== VORGEGEBENER TEXT ==
Wenn ich etwas Schönes erlebe und mit den Gedanken ganz woanders bin, kann ich das Schöne nicht spüren.

Ein Beispiel: Ich liebe es eine Tasse guten Espresso zu trinken.

Wenn ich während dessen telefoniere, den Espresso also nebenbei in mich hinein kippe, bekomme ich nichts von der Geschmacks-Freude mit.

Wenn meine Gedanken überall sonst sind, nur nicht bei meiner Tasse Espresso, kann ich ihn auch nicht freudig genießen.

Schöne, freudvolle Dinge zu sehen braucht Achtsamkeit
Bella Italia

Reizüberflutung betäubt die Freude

Wenn man zu viel des Schönen erlebt, kann man die Schönheit nicht mehr genießen.

Ein Beispiel dafür sind Reisen:

Wenn ich von A nach B hetze um alle Sehenswürdigkeiten abhaken zu können, kann ich den Flair der fremden Stadt nicht genießen.

Ich kann am Ende keine Eindrücke mehr aufnehmen, da meine Sinne überladen sind. Die Freude bleibt auf der Strecke.

Die Natur trägt viel zur Freude bei.
Waldluft inmitten der Großstadt macht Freude.

Kontrolle macht es der Freude schwer

Kontrolle kann es der Freude ganz schön schwer machen.

Hier wieder ein Beispiel aus meiner Vergangenheit:

Ich verbrachte während meines Studiums 9 Monate in Südafrika. Ich fühlte mich dort oft einsam und verloren.

Daher malte ich meine Rückkunft farbenfroh und in allen Einzelheiten aus:

Alle Freunde würden am Flughafen sein und mich überschwänglich begrüßen. Wie toll! Diese Vorfreude half mir über viele traurige Stunden hinweg.

Dann kam ich in Wien am Flughafen an.

Es waren tatsächlich viele Menschen da, um mich abzuholen.

Doch anders als in meinen Tagträumen brachte mir M. nicht meine Lieblingssüßigkeit mit.
A. lief nicht glücklich auf mich zu, sondern hielt sich im Hintergrund.
D. wirkte gelangweilt und verabschiedete sich bereits nach wenigen Minuten.

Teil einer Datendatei
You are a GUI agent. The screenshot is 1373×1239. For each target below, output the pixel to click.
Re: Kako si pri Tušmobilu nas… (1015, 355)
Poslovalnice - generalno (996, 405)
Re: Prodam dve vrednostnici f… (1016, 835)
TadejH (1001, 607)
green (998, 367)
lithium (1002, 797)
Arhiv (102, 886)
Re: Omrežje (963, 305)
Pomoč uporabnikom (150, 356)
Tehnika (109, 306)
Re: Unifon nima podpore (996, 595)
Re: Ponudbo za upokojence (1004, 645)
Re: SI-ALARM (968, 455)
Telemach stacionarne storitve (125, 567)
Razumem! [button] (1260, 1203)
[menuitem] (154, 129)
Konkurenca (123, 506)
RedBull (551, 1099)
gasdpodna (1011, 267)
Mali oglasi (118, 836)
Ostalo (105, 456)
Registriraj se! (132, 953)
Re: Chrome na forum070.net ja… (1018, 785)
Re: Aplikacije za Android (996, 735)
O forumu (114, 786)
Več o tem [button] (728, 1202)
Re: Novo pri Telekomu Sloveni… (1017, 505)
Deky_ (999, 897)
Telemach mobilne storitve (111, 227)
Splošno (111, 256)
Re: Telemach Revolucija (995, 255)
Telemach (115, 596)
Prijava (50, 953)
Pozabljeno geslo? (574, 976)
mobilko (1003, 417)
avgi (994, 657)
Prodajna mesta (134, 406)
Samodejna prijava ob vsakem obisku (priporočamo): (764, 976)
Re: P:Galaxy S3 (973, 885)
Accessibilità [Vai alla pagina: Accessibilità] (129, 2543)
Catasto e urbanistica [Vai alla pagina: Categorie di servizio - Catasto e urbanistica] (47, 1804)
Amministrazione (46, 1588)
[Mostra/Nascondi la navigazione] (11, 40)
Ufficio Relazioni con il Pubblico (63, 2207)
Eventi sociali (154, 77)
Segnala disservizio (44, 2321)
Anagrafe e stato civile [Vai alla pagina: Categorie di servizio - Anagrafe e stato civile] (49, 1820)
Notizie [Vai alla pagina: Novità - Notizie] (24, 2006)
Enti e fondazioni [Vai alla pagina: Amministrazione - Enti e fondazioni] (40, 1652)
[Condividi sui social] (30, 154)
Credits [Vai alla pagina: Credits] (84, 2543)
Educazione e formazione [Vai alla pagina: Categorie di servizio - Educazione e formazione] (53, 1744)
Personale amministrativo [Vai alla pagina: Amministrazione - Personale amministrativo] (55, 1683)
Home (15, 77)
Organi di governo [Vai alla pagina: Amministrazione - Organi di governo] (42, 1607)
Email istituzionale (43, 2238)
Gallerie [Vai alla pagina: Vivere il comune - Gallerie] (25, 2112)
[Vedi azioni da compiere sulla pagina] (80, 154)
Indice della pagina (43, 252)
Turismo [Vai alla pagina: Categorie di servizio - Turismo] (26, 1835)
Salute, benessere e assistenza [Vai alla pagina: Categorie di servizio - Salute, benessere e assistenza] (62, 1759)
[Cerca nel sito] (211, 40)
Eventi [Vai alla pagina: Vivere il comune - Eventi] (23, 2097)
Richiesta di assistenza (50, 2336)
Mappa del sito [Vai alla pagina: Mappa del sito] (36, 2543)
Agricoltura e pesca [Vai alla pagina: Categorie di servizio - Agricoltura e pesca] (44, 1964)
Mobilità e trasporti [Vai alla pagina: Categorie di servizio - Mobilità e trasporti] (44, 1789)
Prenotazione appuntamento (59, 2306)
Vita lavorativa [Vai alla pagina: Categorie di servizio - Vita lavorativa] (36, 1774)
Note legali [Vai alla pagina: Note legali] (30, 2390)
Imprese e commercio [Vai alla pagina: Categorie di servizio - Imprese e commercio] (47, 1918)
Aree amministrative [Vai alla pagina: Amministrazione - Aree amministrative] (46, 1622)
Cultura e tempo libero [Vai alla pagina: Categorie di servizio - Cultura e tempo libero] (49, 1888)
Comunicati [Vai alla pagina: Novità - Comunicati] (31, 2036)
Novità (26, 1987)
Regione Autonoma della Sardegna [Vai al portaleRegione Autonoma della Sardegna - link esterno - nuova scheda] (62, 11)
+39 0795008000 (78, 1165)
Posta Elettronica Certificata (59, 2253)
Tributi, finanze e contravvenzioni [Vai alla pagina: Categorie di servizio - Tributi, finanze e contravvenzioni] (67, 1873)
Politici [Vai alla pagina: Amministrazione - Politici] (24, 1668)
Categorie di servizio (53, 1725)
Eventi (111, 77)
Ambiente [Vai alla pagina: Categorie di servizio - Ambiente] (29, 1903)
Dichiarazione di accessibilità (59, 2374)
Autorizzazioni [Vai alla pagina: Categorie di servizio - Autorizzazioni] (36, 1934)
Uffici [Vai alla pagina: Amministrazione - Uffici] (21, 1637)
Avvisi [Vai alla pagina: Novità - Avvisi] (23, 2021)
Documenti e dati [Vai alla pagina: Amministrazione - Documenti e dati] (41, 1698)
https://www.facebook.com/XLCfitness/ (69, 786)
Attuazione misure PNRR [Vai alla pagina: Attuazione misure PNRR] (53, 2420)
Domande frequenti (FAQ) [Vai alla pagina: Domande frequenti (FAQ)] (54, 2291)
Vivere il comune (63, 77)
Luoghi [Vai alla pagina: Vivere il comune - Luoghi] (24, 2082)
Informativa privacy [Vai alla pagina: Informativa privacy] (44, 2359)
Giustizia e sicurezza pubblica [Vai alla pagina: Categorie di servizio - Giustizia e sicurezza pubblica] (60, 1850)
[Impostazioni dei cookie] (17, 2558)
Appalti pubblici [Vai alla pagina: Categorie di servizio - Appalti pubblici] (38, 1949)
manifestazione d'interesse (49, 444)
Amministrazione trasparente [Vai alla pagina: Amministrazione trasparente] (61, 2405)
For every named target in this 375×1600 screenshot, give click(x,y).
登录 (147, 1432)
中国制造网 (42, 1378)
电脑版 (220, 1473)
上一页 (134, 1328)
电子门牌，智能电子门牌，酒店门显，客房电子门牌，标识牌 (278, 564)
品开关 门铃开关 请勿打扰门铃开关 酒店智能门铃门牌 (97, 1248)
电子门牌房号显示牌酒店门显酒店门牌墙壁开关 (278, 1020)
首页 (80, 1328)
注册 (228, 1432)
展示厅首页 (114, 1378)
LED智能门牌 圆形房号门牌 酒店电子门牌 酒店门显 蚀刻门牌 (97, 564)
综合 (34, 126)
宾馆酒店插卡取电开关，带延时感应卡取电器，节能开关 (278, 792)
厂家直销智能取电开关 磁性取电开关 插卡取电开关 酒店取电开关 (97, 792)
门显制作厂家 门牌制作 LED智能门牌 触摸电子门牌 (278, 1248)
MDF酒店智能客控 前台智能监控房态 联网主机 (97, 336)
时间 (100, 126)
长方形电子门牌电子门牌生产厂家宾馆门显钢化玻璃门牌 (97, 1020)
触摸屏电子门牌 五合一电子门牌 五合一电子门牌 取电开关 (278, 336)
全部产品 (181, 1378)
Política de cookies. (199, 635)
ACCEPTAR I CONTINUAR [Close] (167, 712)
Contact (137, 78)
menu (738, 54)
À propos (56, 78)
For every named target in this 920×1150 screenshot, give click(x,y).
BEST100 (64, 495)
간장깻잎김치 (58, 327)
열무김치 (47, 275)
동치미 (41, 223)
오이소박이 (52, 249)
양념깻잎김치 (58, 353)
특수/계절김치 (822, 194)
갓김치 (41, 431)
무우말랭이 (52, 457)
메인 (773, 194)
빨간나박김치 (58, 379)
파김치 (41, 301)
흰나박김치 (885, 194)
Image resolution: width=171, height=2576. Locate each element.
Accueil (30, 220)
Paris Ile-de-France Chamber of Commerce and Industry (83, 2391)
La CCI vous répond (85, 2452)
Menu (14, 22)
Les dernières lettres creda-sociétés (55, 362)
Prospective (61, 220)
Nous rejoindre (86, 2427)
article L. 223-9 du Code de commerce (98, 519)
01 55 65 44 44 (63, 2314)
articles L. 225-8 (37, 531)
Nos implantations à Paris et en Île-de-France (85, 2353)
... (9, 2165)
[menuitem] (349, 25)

== ZIEL DER AUFGABE ==
Schreiben Sie den Text über Freude und Achtsamkeit weiter und beginnen Sie unmittelbar nach seinem letzten Satz.

== ERGEBNIS DER AUFGABE ==
Obwohl tatsächlich viele Menschen kamen, fühlte es sich völlig anders an als in meinen Tagträumen.

Ich war nur noch enttäuscht. Freude adé.

Meine zuvor detailliert ausgeschmückten Tagträume waren starr vorausgeplant. Es mangelte darin an Offenheit und Flexibilität. Ich konnte nicht annehmen, was mir tatsächlich entgegengebracht wurde und konnte daher das Gute daran nicht erkennen.

Außerdem war ich damals nicht mit mir verbunden, daher entsprachen auch meine Wünsche nicht meinen wahren Bedürfnissen.

Heute weiß ich, dass ich unbewusst glaubte, dass wenn mich möglichst viele Leute abholten, würde das meinen Wert heben.

viele Menschen kommen um MICH abzuholen = alle sehen wie lieb ich gehabt werde

In Wirklichkeit war ich von der Menge an Menschen überfordert, ich war übernachtig, ich fühlte mich unsicher und taxiert.

Ich wollte mein bestes, strahlenstes Ich präsentieren. Alle sollten bemerken, wie toll ich aussah und alle sollten sagen, wie sehr sie mich vermisst hatten.

Tat aber niemand.

Vorfreude-Fantasien können sehr hilfreich sind, um uns über schwierige Zeiten hinwegzutrösten. Gefährlich werden sie, wenn sie mit der Realität zusammenkrachen und uns immer wieder enttäuscht zurück lassen.

Ausblick von oben macht Freude.
Die Aussicht von oben erfreut mich.

Vergleiche sind ein Freude-Killer

Wenn wir danach suchen, wird es immer jemanden geben, die oder der etwas Schöneres oder Besseres hat als wir, oder etwas besser kann.

(= Neidgefühle)

Gleichzeitig lässt sich auch immer jemand finden, dem oder der es schlechter geht als uns.

(= Schuldgefühle)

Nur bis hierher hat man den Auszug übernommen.